The option --s allows you to specify a maximum sentence length, so that all longer sentences are ignored in the experiment. Option --p turns on parent annotation of rules as described in [2]. The remaining structure option (--a to --d) select different types of features to include in the representation. For more details on the meaning of these options consult the description of SVMstruct , the description of SVMlight, and references [1][3].
The input file example_file contains the training examples. The file format is the same in the Penn Treebank with the slight modifications described in [2] (e.g. removal of epsilon rules). For example, the following bracketed tree is an example with the terminal symbols in the leaves.
('root' (S (NP (DET the) (N cat)) (VP (V ran))))
Note that all trees have to start with the special root symbol 'root'. Note also that the current version of the code ignores the terminals, but starts with the pre-terminals.

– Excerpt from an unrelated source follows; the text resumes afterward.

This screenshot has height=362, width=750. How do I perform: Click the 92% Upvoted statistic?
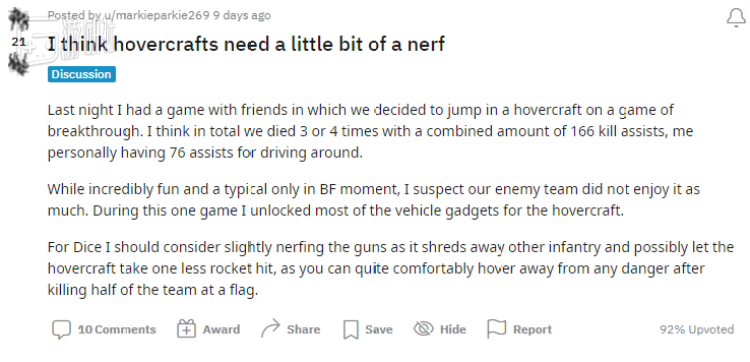point(696,329)
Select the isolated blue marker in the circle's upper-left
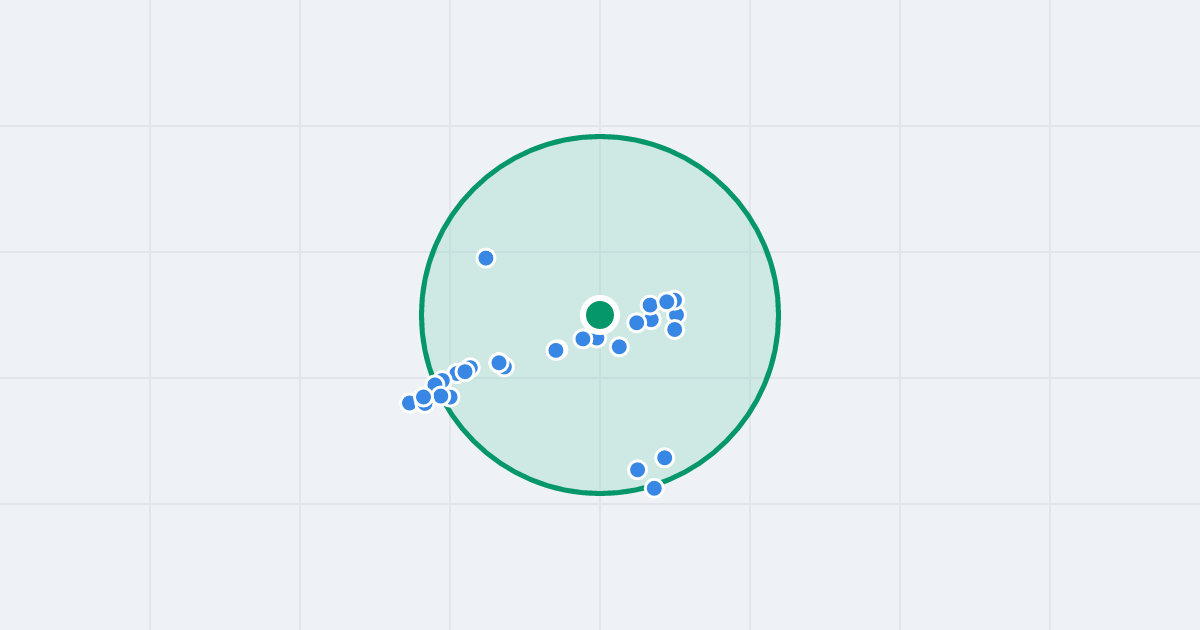Image resolution: width=1200 pixels, height=630 pixels. tap(486, 258)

The result of svm_cfg_learn is the model which is learned from the training data in example_file. The model is written to two files starting with model_file and having suffixes .svm and .grammar. To make predictions on test examples, svm_cfg_classify reads this file. svm_cfg_classify is called as follows:
svm_cfg_classify [options] test_example_file model_file output_file
For all test examples in test_example_file the predicted parse trees are written to output_file. There is one line per test example in output_file in the same order as in test_example_file. The test file has the same format as the training file (i.e. if you do not know the correct parse tree for the test example, you have to make up a bogus one).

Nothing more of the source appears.